Fertility Insurance Bill Goes To Governor

June 3, 2017

Cancer survivor Melissa Thompson and Rep. Matt Lesser

Like many other cancer patients, Melissa Thompson had a tough choice to make: If she wanted to live and have children, she would have to pay the medical bills for preserving her fertility while undergoing cancer treatment. Insurance companies for the most part do not provide coverage for preserving a person’s fertility.

In Thompson’s case that meant a $12,000 bill, which she had to charge on a credit card as she started chemotherapy.

Rep. Matthew Lesser (D-Middletown), also a cancer survivor who faced the same choice when he was diagnosed five years ago, has been fighting to pass legislation that would provide insurance coverage for fertility preservation.

Finally, after five years of struggling to get a bill signed into law, legislation that Lesser introduced this session is on the cusp of being enacted. The House unanimously passed House Bill 7124 this week and on Friday the Senate approved the measure, which now goes to Gov. Dannel P. Malloy for his signature.
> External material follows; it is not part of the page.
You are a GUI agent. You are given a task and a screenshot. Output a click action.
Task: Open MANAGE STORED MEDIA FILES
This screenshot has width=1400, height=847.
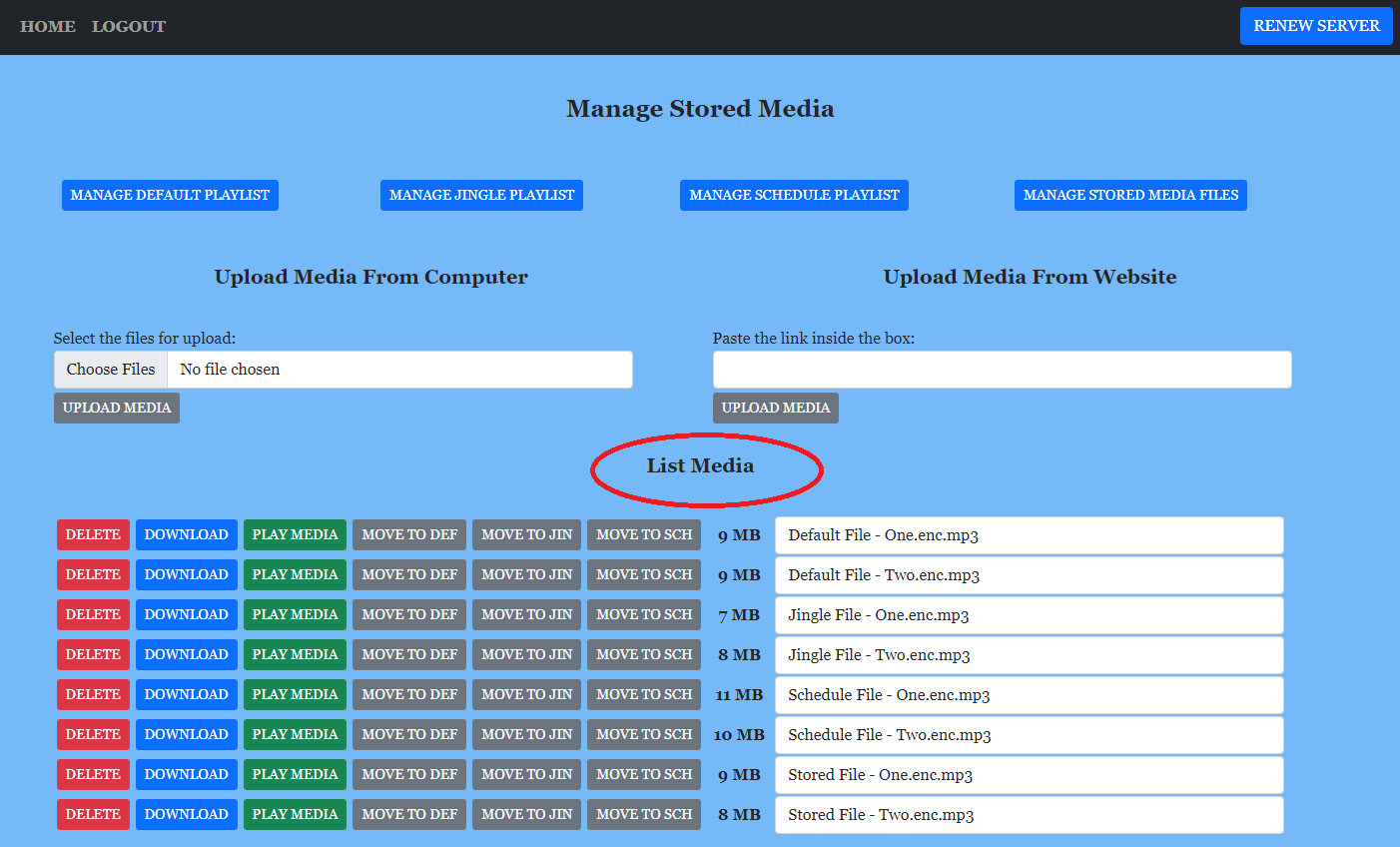1130,195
Lesser said it was Thompson, whose undying drive and motivation in getting insurance coverage for others, that led to the passage of this year’s legislation.

“This year I met an incredible citizen advocate, Melissa, through my colleague Rep. Caroline Simmons, and she completely changed the conversation, making a policy argument and telling an incredible and engaging story. Through her tenacity and smarts we were able to pass a good bill,” Lesser said.

“No one should be forced to make the agonizing choice I faced after my cancer diagnosis – the choice to compromise either my survival or the ability to have a family in the future,” Thompson said. “Thanks to this bill, those diagnosed with cancer can focus on saving their own lives, while not precluding future families.”

Sunday is National Cancer Survivor’s Day and for Connecticut residents the term cancer survivor has new meaning – one of hope, Thompson said.

Lesser also credited Rep. Sean Scanlon, Senators Tim Larson and Kevin Kelly, Insurance Commissioner Katharine Wade and the American Cancer Society for their support of the legislation.